Crypto And How To Deal With Its Fluctuating Value.

If you don’t want to manage large fluctuations then consider tokenized assets.

Pretty much anything you can find in the real world can be tokenized. Real Estate, IOT devices (these are things like Lime Scooters), traditional stocks and shares.

Because these tokens have a return on investment, they should have far greater stability, with the exception of tokenised assets that own other crypto assets such as shared investment funds and tokens in crypto exchanges. When the interest goes out of the market their ROI will decline along with the value.

Tokenized assets can be very similar to equities where you may also get voting rights. Users can be sent special voting tokens that have no value other than for voting. Another method would be to use a snapshot and get users to sign a message to prove their ownership of an account address, this method is less anonymous than the first method.

Other tokenized assets will not come with any rights other than some claim to revenue.

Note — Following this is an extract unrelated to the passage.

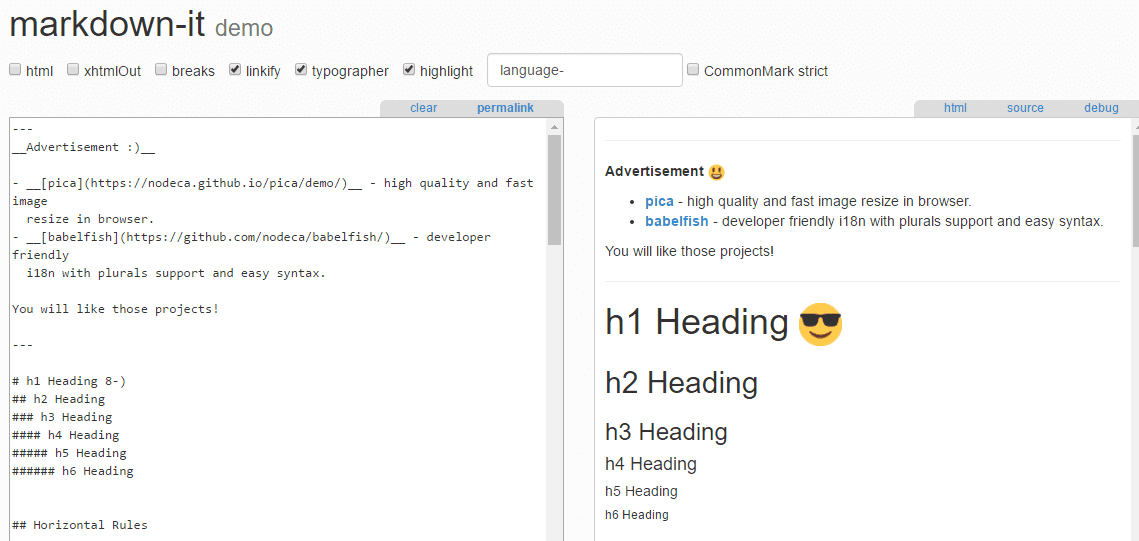Open the permalink for this document
Viewport: 1139px width, 541px height.
[x=505, y=108]
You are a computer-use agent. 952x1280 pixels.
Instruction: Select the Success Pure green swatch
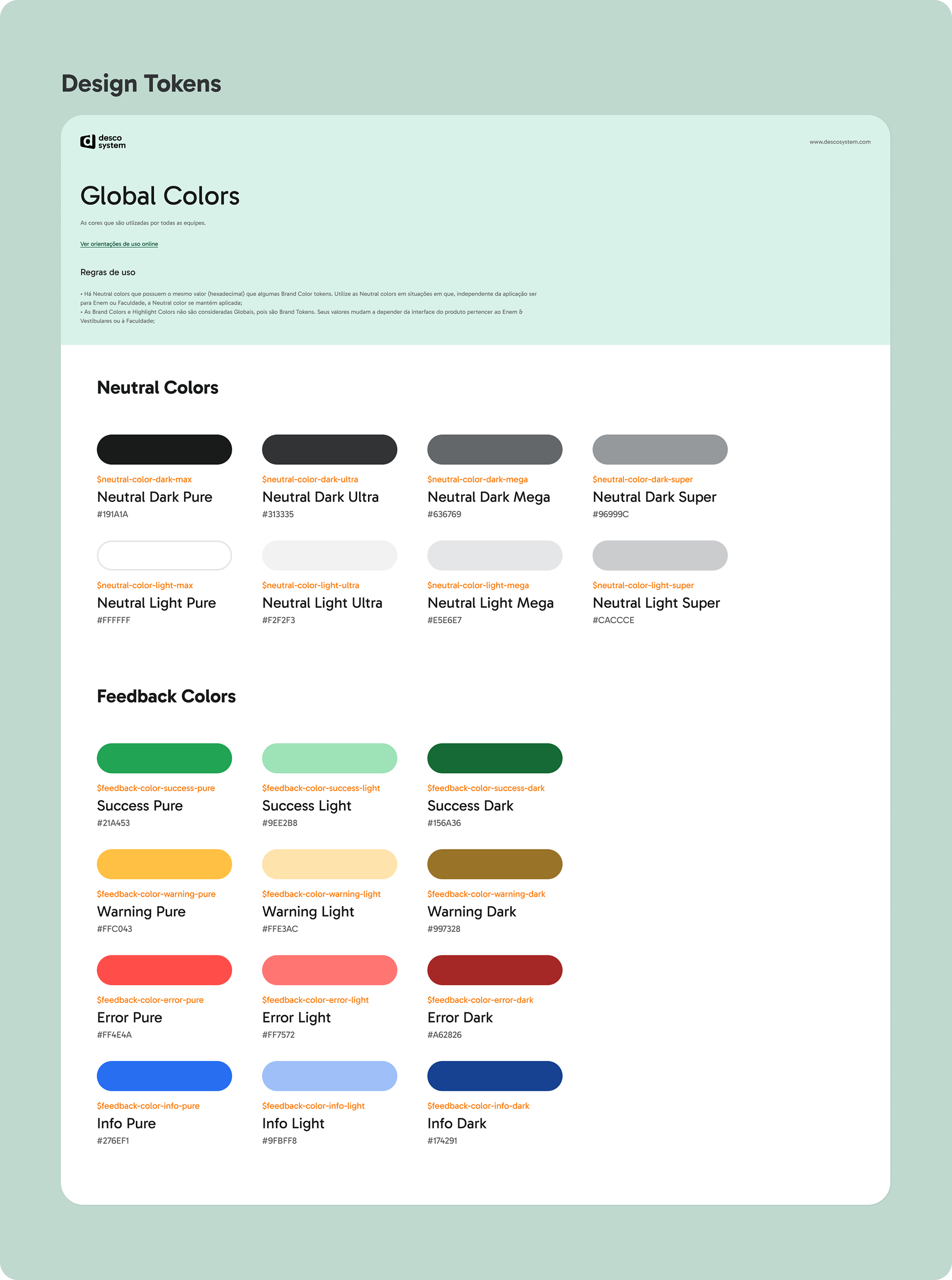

When the crypto boom happened in 2017 many tokenized asset ventures were doing their ITO’s (initial token offerings). These ventures then withdraw their capital to buy assets in the real world and after the market busted many of these ventures have ended up in the unusual situation of having a lot more capital than their market cap. The market cap is the value of all the tokens. 

Something that adds to this situation of undervalued assets is financial reporting. Unlike stocks, annual reports are not a requirement, leaving investors unsure where to find information that is current. Here is a hint, go on their communication platform, such as discord, telegram, or slack and ask other users where you might get financial information from.

While speaking of tokenized assets, there are also tokenized metals such as gold and silver backed tokens. Now to me these sound much like e-gold. E-gold was a digital currency backed by gold that started back in 1996 and ironically shut down the same year that Bitcoin started (2009). E-gold was shut down because they were not able to meet US regulation requirements. Tokenized metals are not decentralized because a 3rd party holds the metal in storage which could put them much in the same situation E-gold found themselves in.

Another method of dealing with fluctuations is by converting your cryptocurrency to something like tether. Tether fixes the amount you have to the US Dollar. The problem with this is there is currently no way to earn interest with your tether and because it’s fixed to the USD its value depreciates over time because of inflation.

Tether is good if you are going to offer an exchange service to your customers. By using tether you can quote a current market rate plus a small margin for yourself and then make the exchange in real time.

Being a crypto seller by using an instrument like tether will guarantee that you profit on each sale and you will have a profitable business. There is also an endless supply of customers for you on where you can register as a seller.

The final instrument I would like to talk about is called a smart coin like BitUSD this is a smart coin that is backed by 200% collateral in Bitshares (BTS). BitUSD can be settled, meaning that they are converted back to BTS reducing their supply and stabilizing their price. There are some arguments why these tokens should always be cheaper than the actual USD, while other arguments state they should always be more expensive than the USD. I won’t go into it here because there are entire videos already on this subject. What I will tell you is BitUSD has been around for 5 years and during that time the price has ranged from approximately $0.72 to $1.60. Which compared to other cryptocurrencies is pretty stable. Today BitUSD sits at $1.18

Which brings us to the ultimate question, do you really want a stable coin?

Bitcoin’s price 5 years ago fluctuated between $300 and $900. This year it has been fluctuating between $3400-$4200 with today’s price at $4103.

Ethereum was just having its ICO 5 years ago at a price of $0.31 per ether. This year it has been fluctuating between $108-$164 with today’s price at $142.

For now it seems long term users will benefit from fluctuating coin values, while short term users such as crypto sellers benefit from stable coins.